Canada sent more than a dozen extra officers to Asia to process the applicants and they worked long hours doing so. The result was that people were processed within eight weeks and on their way to Canada. Once they arrived safely, they were sent to special offices that were set up to complete the process.
Eight weeks then, almost two years now
Molloy was mortified to learn that now, it can take almost two years to process people from the Mediterranean region who want to seek asylum in Canada. “If people are in desperate states—we’ve got children living in tents—why the hell don’t we put enough people out there to move people in a more reasonable time,” he asks.

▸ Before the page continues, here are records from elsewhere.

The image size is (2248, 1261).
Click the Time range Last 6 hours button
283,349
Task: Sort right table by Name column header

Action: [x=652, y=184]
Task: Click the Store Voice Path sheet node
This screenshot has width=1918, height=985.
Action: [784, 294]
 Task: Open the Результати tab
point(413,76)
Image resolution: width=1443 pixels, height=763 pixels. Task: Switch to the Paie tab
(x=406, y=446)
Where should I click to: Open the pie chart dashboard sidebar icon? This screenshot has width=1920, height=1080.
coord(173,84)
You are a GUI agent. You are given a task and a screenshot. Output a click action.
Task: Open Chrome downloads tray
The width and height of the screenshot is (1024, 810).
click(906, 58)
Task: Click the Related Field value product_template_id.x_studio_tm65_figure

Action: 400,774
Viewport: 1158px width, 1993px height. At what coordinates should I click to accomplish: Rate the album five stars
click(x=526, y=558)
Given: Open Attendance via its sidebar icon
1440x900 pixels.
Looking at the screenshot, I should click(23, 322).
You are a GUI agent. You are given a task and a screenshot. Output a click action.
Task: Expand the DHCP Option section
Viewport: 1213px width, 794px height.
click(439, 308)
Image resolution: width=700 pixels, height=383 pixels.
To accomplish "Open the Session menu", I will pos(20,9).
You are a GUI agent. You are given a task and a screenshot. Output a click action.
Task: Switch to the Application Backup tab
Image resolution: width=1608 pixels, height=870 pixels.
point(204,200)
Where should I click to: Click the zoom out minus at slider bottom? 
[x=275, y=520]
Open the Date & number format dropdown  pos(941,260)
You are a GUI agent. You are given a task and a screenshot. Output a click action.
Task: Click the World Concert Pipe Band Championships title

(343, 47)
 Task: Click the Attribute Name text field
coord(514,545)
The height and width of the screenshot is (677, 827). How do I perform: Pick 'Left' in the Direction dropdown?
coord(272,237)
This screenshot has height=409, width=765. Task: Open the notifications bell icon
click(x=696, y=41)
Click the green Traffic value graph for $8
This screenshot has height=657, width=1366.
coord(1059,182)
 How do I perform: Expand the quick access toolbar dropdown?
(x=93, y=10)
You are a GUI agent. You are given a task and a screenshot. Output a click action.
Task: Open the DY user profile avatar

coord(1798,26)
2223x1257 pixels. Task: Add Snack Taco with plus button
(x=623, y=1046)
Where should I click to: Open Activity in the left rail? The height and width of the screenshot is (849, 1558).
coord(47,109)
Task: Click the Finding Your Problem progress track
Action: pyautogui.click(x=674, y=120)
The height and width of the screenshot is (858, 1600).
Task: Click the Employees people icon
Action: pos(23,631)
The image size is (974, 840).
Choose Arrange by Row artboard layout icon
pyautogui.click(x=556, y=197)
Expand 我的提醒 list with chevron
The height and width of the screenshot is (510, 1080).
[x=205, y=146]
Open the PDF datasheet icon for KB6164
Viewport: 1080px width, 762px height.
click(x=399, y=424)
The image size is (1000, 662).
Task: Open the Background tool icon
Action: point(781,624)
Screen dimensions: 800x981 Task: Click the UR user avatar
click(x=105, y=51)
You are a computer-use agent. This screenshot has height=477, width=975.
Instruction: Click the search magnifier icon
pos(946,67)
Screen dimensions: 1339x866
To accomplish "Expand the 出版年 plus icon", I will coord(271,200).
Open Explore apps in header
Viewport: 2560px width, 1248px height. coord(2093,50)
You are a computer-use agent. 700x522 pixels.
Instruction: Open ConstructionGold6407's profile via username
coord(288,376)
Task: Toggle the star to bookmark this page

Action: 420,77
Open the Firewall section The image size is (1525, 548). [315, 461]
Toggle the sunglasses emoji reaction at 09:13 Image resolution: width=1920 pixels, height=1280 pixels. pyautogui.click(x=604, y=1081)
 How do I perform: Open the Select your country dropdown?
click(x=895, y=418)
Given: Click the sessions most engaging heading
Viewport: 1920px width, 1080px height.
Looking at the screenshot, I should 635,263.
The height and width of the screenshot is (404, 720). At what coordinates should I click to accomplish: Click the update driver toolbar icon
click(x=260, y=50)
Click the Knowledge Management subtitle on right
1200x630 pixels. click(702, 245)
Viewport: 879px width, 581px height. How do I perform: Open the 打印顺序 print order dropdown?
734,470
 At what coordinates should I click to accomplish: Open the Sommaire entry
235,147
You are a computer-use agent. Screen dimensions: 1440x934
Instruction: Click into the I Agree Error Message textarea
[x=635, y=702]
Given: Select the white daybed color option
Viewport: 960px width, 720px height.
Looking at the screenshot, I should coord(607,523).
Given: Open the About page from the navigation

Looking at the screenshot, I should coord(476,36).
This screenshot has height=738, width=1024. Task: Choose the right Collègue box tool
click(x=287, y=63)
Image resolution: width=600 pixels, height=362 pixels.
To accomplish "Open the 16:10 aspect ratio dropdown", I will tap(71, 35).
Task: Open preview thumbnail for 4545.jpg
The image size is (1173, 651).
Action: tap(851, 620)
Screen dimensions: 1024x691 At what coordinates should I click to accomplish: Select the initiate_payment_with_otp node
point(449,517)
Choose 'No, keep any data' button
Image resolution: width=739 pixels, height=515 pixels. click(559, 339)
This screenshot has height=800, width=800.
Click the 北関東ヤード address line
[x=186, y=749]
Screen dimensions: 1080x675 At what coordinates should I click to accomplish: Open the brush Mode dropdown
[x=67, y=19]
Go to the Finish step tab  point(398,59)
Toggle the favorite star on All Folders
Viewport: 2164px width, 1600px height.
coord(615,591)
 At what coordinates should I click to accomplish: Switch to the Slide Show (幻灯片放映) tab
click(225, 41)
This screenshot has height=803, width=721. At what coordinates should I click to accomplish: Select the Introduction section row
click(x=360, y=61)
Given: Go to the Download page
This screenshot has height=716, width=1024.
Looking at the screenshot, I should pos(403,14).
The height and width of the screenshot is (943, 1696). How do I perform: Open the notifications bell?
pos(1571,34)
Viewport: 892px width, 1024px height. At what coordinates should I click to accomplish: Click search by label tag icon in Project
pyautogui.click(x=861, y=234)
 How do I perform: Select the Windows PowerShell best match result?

Sponsorship manual 54 pages long
Molloy adds the private sponsorship program now “is overly complicated” noting the instruction manual for Canadian who want to sponsor is 54 pages long. He also finds it odd and an abrogation of Canadian sovereignty that officials rely on the United Nations or Turkey to tell them who is a refugee.
Lack of Canadian action ‘a mystery’
Instead Milloy thinks Canada should recognize a distinct group of people—those with a connection to Canada either through relatives living here or groups willing to sponsor them, and those families with children.
“Target those,” he says. “We get the most bang for the buck in terms of our resources and we get those children out of the camps and in to Canadian schools as soon as possible. That’s what we should be doing. Why we are not doing that is a mystery to me.”